-------- Records for the task

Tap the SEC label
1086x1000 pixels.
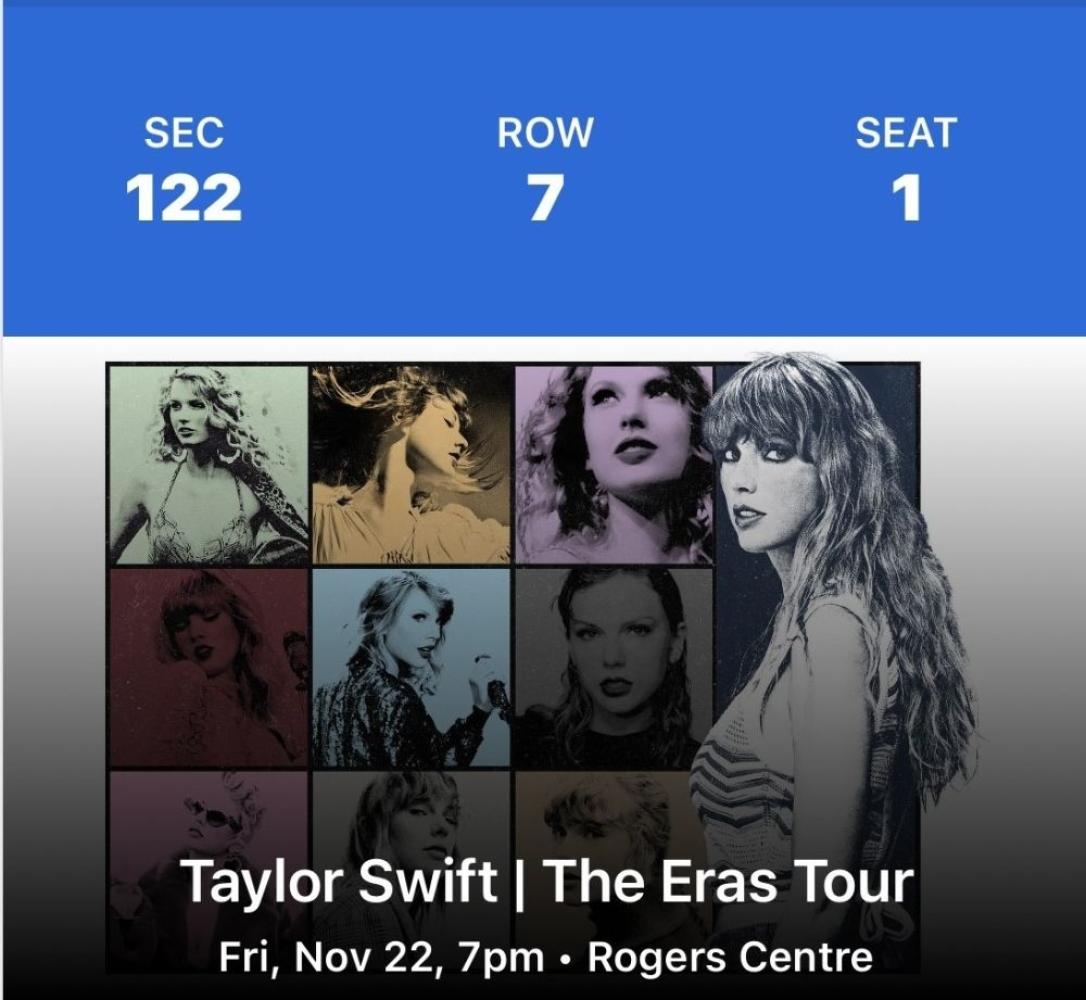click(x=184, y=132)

----------------
-------- Records for the task

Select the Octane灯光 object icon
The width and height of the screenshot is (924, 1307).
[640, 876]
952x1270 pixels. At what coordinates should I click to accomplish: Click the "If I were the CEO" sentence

----------------
-------- Records for the task

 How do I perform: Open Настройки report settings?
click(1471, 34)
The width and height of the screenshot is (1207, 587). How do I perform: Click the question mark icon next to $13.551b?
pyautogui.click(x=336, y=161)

----------------

- [Goal of the exercise]:
Go to the line in the material above that contains "The width and height of the screenshot is (924, 1307)." and copy exactly from there through the line that contains "952x1270 pixels. At", stopping after it.

- [Written solution]:
The width and height of the screenshot is (924, 1307).
[640, 876]
952x1270 pixels. At what coordinates should I click to accomplish: Click the "If I were the CEO" sentence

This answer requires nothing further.